§ **Directions**: Set down exactly, from the records below, the line with "This screenshot has width=1568, height=726." through the line with "Select the Samsung", and nothing else.

§ **Dataset extract**:
%%

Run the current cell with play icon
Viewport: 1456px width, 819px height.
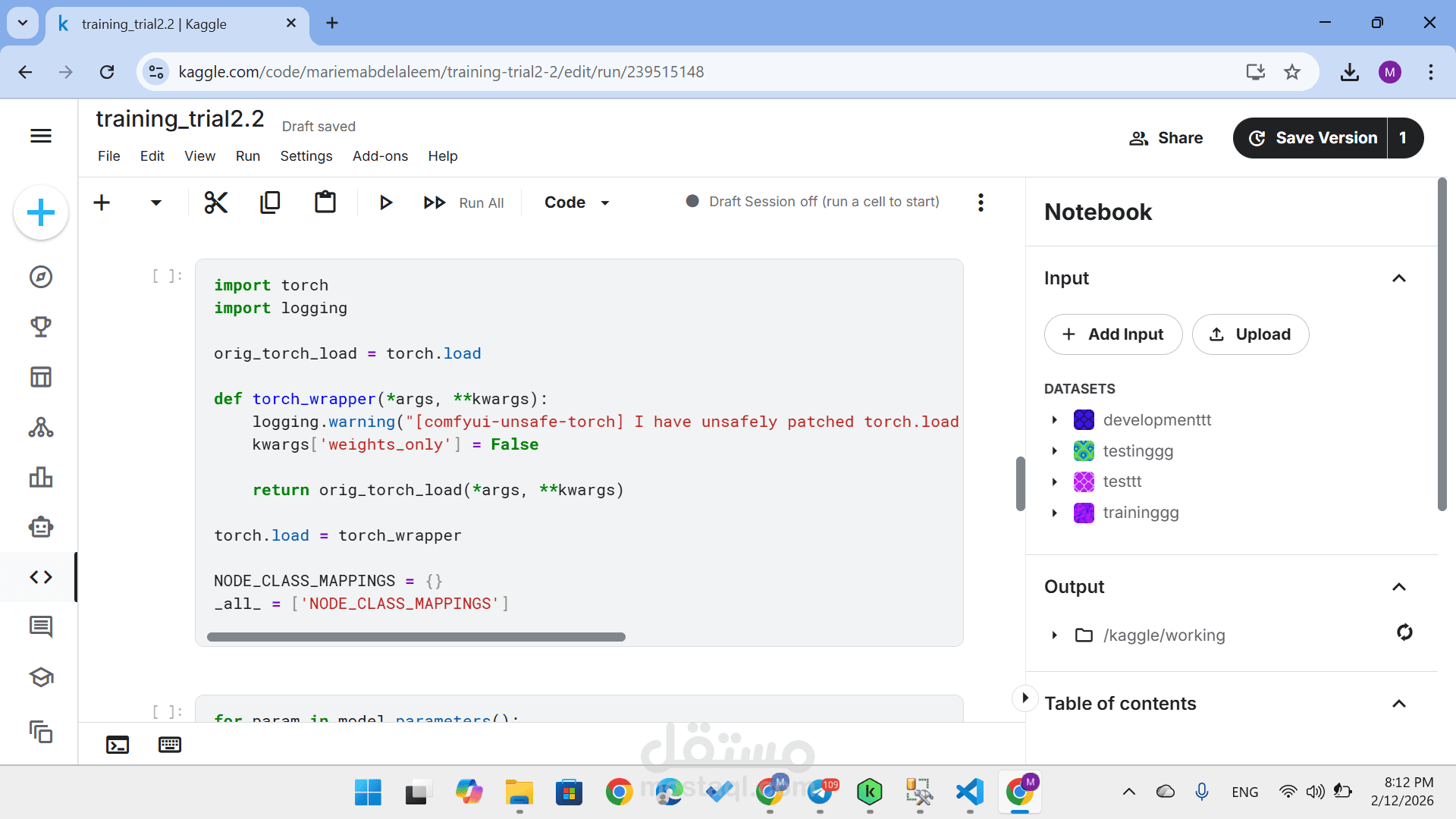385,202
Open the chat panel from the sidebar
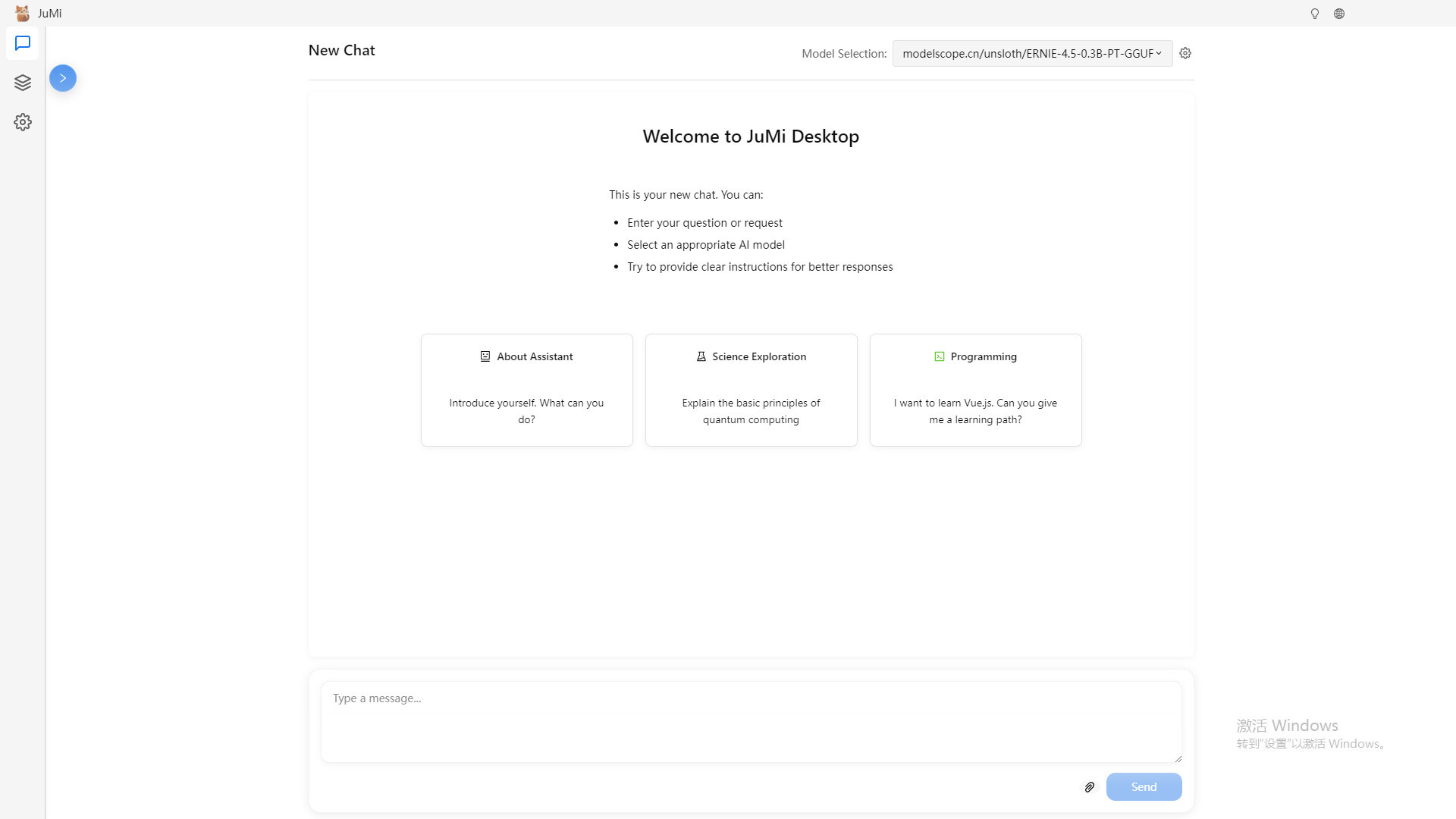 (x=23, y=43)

%%
%%

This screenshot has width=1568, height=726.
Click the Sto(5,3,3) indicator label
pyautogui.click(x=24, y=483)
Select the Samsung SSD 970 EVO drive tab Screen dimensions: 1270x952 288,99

%%
%%

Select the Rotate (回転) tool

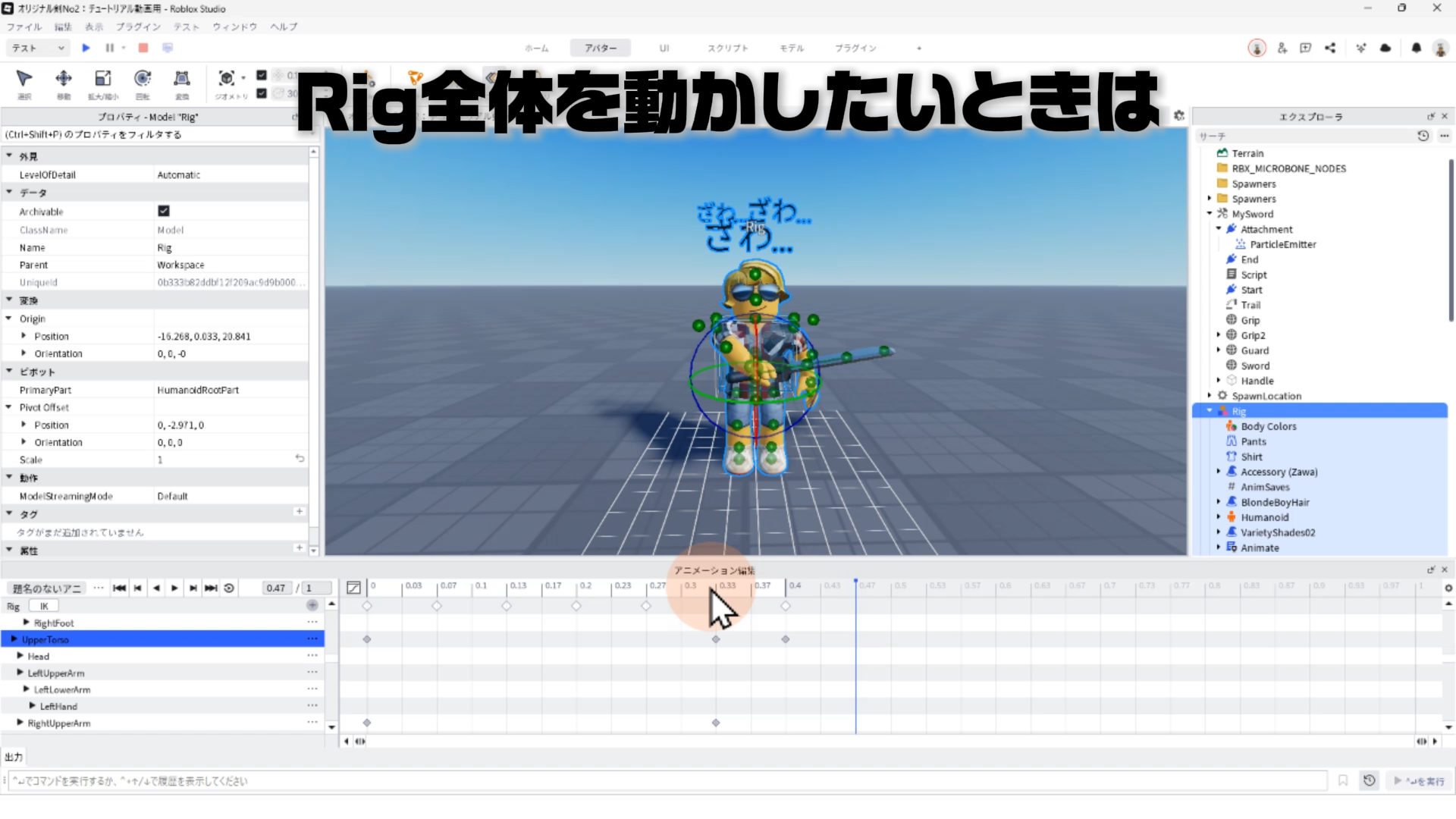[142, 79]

%%

§ **Task response**:
This screenshot has width=1568, height=726.
Click the Sto(5,3,3) indicator label
pyautogui.click(x=24, y=483)
Select the Samsung SSD 970 EVO drive tab Screen dimensions: 1270x952 288,99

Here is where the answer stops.